Le ministre de la Santé, de la Population et de la Réforme hospitalière, Abderrahmane Benbouzid, a affirmé, hier à partir de la wilaya d’El Oued, que chaque wilaya sera dotée d’un laboratoire d’analyses et de dépistage du coronavirus ainsi que la formation de médecins à l’épidémie de la Covid-19.
L’initiative est d’emblée saluée par le Syndicat autonome des biologistes de la santé publique (SABSP), par la voix de son secrétaire général, Youcef Boudjelal. Ce dernier estime cependant nécessaire de soulever les problèmes auxquels sont confrontés les biologistes dans l’accomplissement de leur travail en cette période d’urgence sanitaire.
Dans une déclaration à Reporters, Dr. Boudjelal estime que «la situation épidémiologique implique d’élaborer une nouvelle stratégie de santé, notamment, de monter les laboratoires en charge du dépistage du coronavirus». «Depuis deux semaines, le pays enregistre une hausse des cas de citoyens contrôlés positifs au coronavirus. Une situation qui oblige la tutelle à penser à un moyen d’étendre le réseau de dépistage», dit M. Boudjelal. Mais avant de s’orienter vers l’ouverture de nouveaux laboratoires, le biologiste trouve plus judicieux «d’équiper et d’alimenter» ceux déjà existants de moyens nécessaires pour pourvoir faire le prélèvement et le dépistage.

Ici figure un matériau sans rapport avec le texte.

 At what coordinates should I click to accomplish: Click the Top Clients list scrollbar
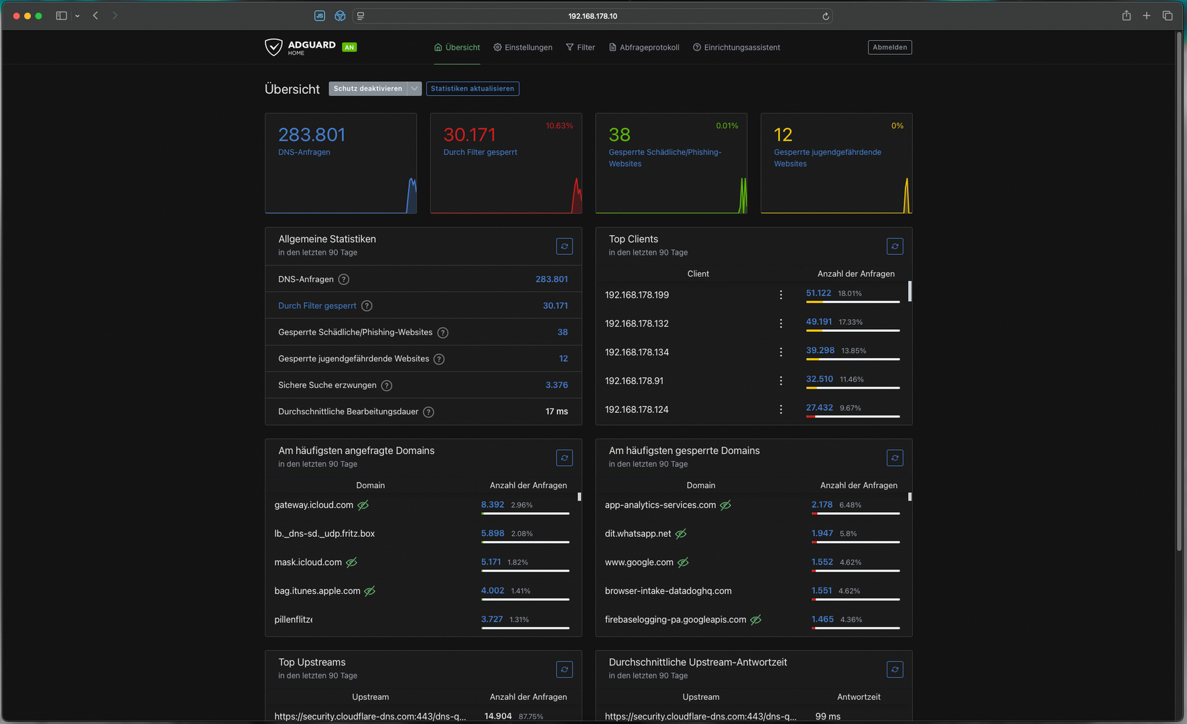(x=910, y=292)
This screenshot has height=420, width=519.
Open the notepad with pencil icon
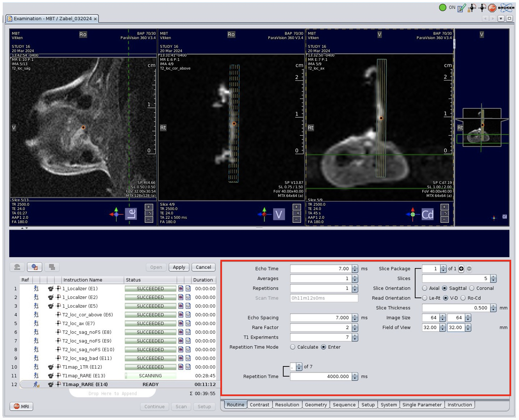[462, 8]
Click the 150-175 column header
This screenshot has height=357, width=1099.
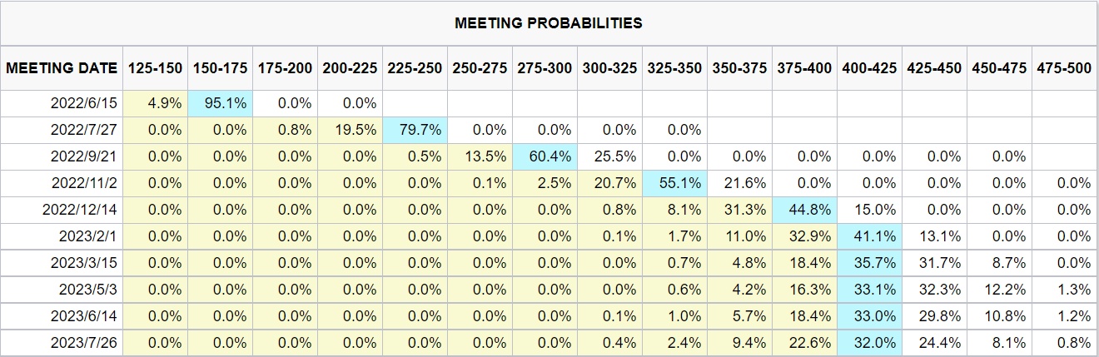[220, 68]
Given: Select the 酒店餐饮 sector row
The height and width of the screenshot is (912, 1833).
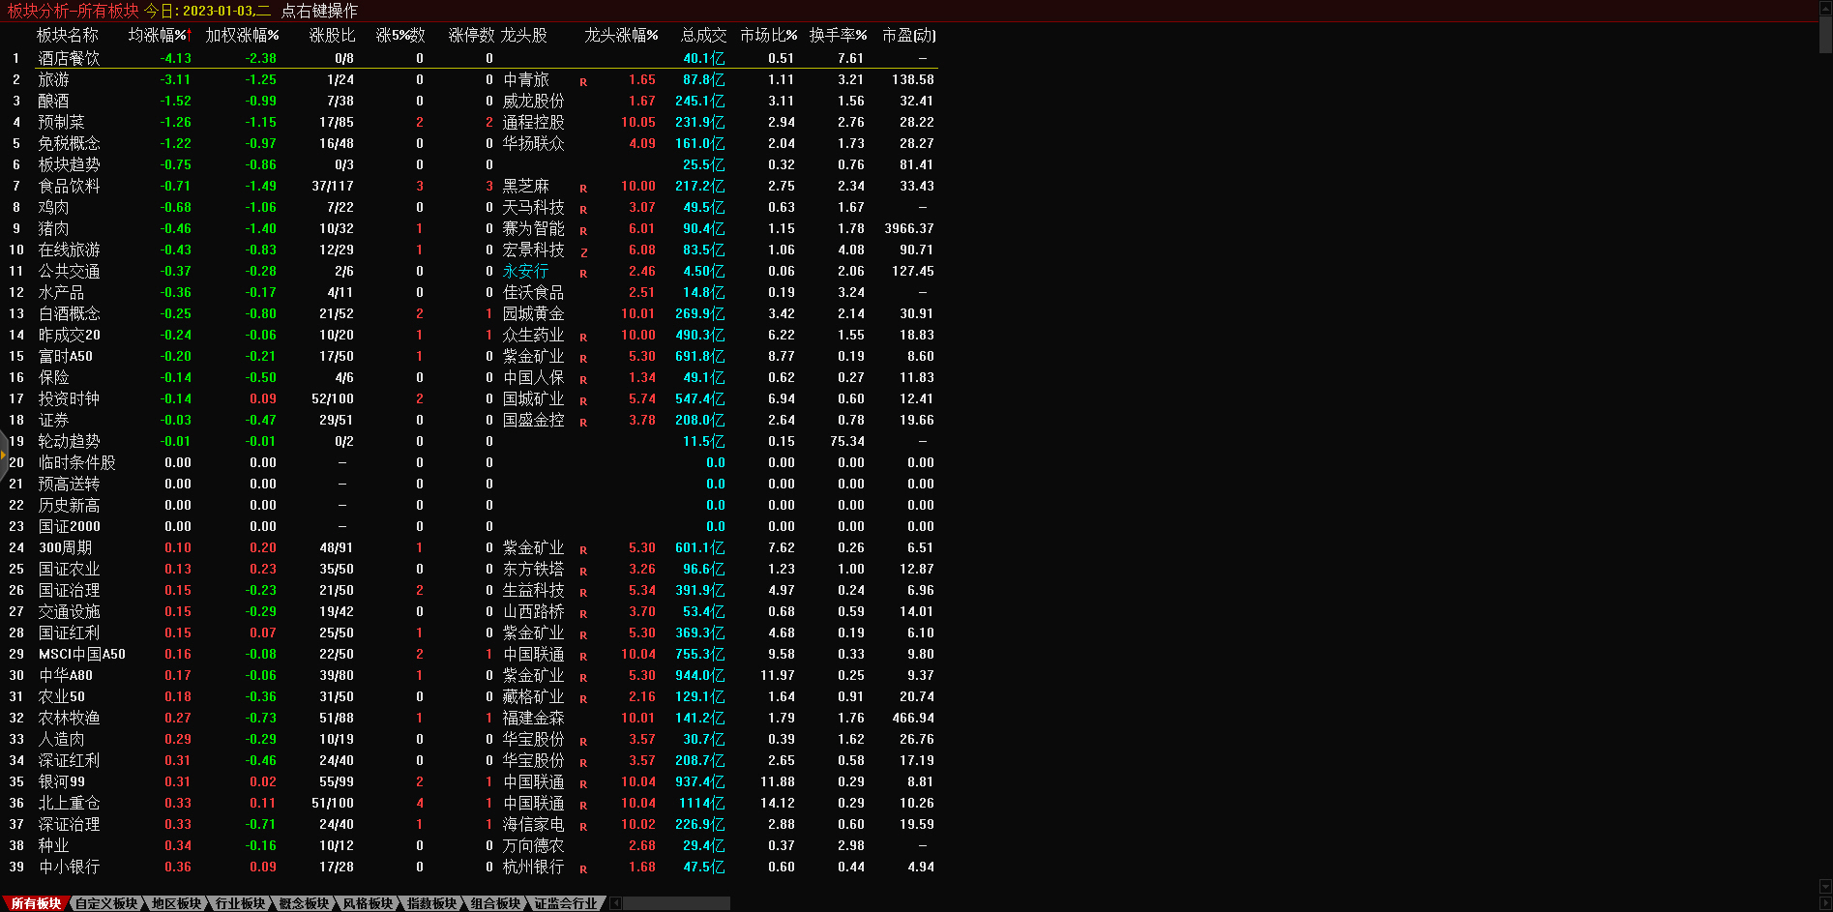Looking at the screenshot, I should click(69, 58).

«Le problème ne réside pas réellement dans le nombre de laboratoires d’analyses en charge de dépistage de la Covid-19, mais plutôt dans l’indisponibilité de kits de prélèvement et des réactifs biochimiques, qui sont en manque», alerte notre interlocuteur. Ce dernier explique que les laboratoires d’analyses sont confrontés à une pénurie de réactifs nécessaires aux tests RT-PCR. «Le manque de réactif biochimique constituant les kits de dépistage de la Covid-19 rend la tâche de détection difficile», poursuit le syndicaliste. «Je pense qu’il est judicieux de mettre à la disposition des laboratoires mobilisés des moyens de dépistage, pour penser ensuite à monter le nombre de laboratoires d’analyses et de dépistage de la Covid-19».
Pour lui, «ouvrir un nouveau laboratoire pour le fermer quelques jours après par manque de moyens ne va pas nous servir», rappelant que des directions de la santé publique avaient instruit de fermer les «laboratoires privés ne disposant pas de la plateforme technologique et d’équipements nécessaires leur permettant de contribuer à la campagne nationale de lutte contre l’épidémie du nouveau coronavirus». Ces laboratoires, explique le secrétaire général du SABSP, se sont lancés dans un «but lucratif dans la course de détection sans avoir les moyens nécessaires pour pouvoir le faire et sans l’autorisation de l’institut Pasteur ou d’un accord du ministère de la Santé pour procéder aux tests de dépistage de la Covid-19», regrette notre interlocuteur.
Sur un autre volet, le ministre de la Santé a révélé que les nombreux laboratoires privés ayant collaboré aux côtés de l’Etat et du patient pour effectuer des analyses de détection du Coronavirus contribuant ainsi à gagner du temps et des efforts, seront récompensés. «J’espère que cette décision sera généralisée pour toucher ceux du secteur public qui se sont mobilisés fortement pour maîtriser la situation épidémiologique», lance le porte-parole du SABSP.